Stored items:
BEGIN
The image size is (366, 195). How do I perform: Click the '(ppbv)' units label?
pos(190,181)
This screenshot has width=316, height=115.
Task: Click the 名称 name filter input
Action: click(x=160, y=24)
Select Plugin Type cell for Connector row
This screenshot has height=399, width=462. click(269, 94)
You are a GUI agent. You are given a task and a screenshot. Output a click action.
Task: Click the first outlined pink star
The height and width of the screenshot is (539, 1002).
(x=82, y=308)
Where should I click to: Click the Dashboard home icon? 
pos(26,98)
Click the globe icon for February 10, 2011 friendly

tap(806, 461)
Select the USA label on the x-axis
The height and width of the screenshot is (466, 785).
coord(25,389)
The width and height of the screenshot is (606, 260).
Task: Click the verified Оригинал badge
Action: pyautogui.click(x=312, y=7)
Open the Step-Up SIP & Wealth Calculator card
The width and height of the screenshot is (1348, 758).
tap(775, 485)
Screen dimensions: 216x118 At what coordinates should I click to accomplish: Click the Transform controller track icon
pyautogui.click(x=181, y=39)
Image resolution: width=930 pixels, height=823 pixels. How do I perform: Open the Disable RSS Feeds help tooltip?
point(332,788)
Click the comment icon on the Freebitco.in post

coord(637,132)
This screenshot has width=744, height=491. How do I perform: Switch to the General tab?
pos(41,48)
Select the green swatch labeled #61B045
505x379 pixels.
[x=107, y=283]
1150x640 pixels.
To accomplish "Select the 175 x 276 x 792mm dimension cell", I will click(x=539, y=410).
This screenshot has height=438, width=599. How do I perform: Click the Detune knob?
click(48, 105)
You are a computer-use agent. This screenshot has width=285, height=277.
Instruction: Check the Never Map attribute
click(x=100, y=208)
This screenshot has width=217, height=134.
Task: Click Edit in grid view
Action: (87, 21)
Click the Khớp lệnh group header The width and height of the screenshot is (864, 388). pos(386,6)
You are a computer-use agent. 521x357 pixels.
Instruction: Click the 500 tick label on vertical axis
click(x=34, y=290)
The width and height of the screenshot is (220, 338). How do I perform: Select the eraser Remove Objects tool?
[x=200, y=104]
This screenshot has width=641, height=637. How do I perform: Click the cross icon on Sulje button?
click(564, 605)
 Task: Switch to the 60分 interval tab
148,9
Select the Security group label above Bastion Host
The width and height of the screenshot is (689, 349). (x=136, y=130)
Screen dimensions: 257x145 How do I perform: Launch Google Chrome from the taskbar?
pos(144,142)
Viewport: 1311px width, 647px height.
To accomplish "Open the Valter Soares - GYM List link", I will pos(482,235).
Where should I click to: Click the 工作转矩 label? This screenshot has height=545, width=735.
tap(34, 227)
END
- Task objective -
Word for word, write out all of the entries again.

- Solution to this exercise -
The image size is (366, 195). How do I perform: Click the '(ppbv)' units label?
pos(190,181)
This screenshot has width=316, height=115.
Task: Click the 名称 name filter input
Action: click(x=160, y=24)
Select Plugin Type cell for Connector row
This screenshot has height=399, width=462. click(269, 94)
You are a GUI agent. You are given a task and a screenshot. Output a click action.
Task: Click the first outlined pink star
The height and width of the screenshot is (539, 1002).
(x=82, y=308)
Where should I click to: Click the Dashboard home icon? 
pos(26,98)
Click the globe icon for February 10, 2011 friendly

tap(806, 461)
Select the USA label on the x-axis
The height and width of the screenshot is (466, 785).
coord(25,389)
The width and height of the screenshot is (606, 260).
Task: Click the verified Оригинал badge
Action: pyautogui.click(x=312, y=7)
Open the Step-Up SIP & Wealth Calculator card
The width and height of the screenshot is (1348, 758).
tap(775, 485)
Screen dimensions: 216x118 At what coordinates should I click to accomplish: Click the Transform controller track icon
pyautogui.click(x=181, y=39)
Image resolution: width=930 pixels, height=823 pixels. How do I perform: Open the Disable RSS Feeds help tooltip?
point(332,788)
Click the comment icon on the Freebitco.in post

coord(637,132)
This screenshot has width=744, height=491. How do I perform: Switch to the General tab?
pos(41,48)
Select the green swatch labeled #61B045
505x379 pixels.
[x=107, y=283]
1150x640 pixels.
To accomplish "Select the 175 x 276 x 792mm dimension cell", I will click(x=539, y=410).
This screenshot has height=438, width=599. How do I perform: Click the Detune knob?
click(48, 105)
You are a computer-use agent. This screenshot has width=285, height=277.
Instruction: Check the Never Map attribute
click(x=100, y=208)
This screenshot has width=217, height=134.
Task: Click Edit in grid view
Action: (87, 21)
Click the Khớp lệnh group header The width and height of the screenshot is (864, 388). pos(386,6)
You are a computer-use agent. 521x357 pixels.
Instruction: Click the 500 tick label on vertical axis
click(x=34, y=290)
The width and height of the screenshot is (220, 338). How do I perform: Select the eraser Remove Objects tool?
[x=200, y=104]
This screenshot has width=641, height=637. How do I perform: Click the cross icon on Sulje button?
click(564, 605)
 Task: Switch to the 60分 interval tab
148,9
Select the Security group label above Bastion Host
The width and height of the screenshot is (689, 349). (x=136, y=130)
Screen dimensions: 257x145 How do I perform: Launch Google Chrome from the taskbar?
pos(144,142)
Viewport: 1311px width, 647px height.
To accomplish "Open the Valter Soares - GYM List link", I will pos(482,235).
Where should I click to: Click the 工作转矩 label? This screenshot has height=545, width=735.
tap(34, 227)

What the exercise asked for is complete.